_GOAL:_ Can you quote, word for word, the rows from the line with "785x590 pixels. Task: Collapse" to the line with "coord(16,116)", leaving the pictures out of your answer?

_INPUT ROWS:_

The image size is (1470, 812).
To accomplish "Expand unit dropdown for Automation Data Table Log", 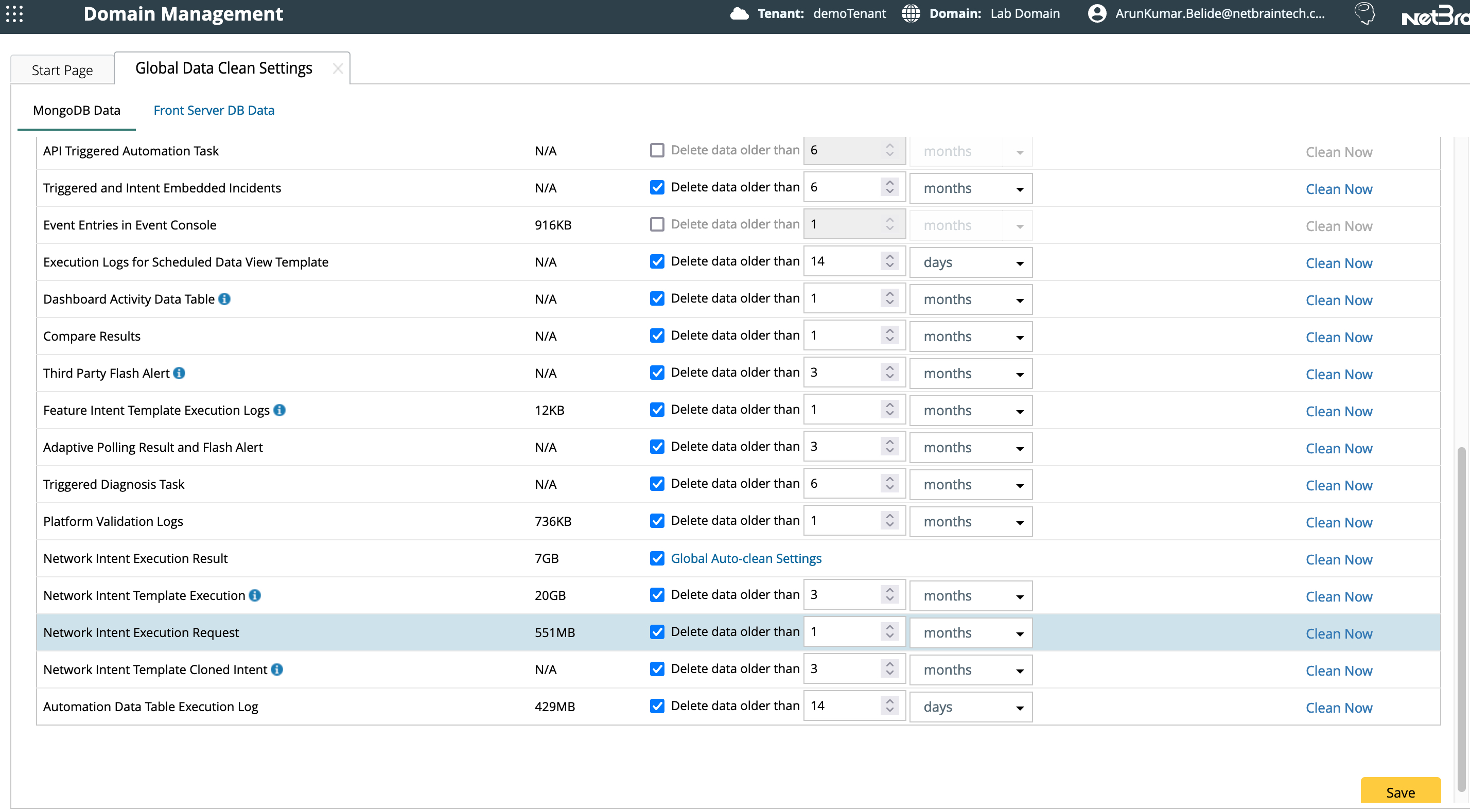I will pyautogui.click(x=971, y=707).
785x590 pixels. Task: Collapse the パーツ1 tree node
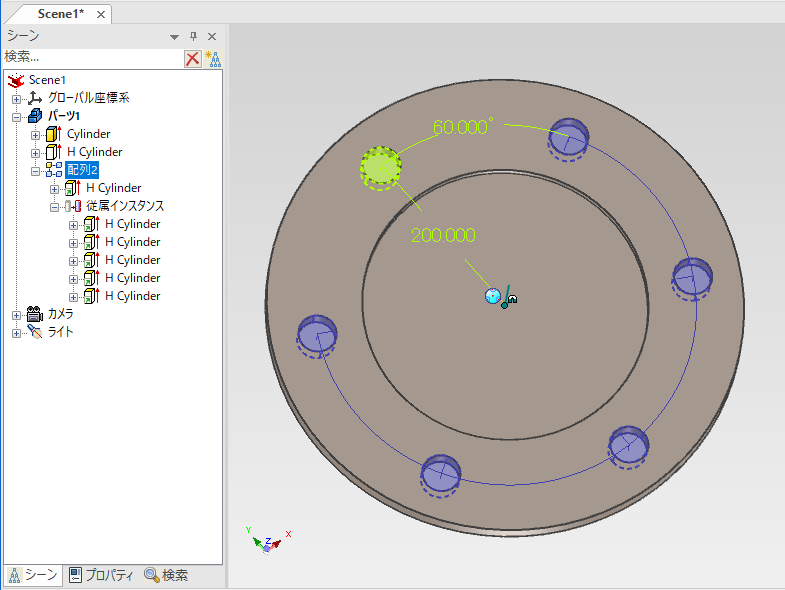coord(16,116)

--

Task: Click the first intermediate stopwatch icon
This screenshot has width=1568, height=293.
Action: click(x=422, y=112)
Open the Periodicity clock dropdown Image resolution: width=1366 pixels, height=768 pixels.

_SOLUTION:_
785x590 pixels. Task: Collapse the パーツ1 tree node
coord(16,116)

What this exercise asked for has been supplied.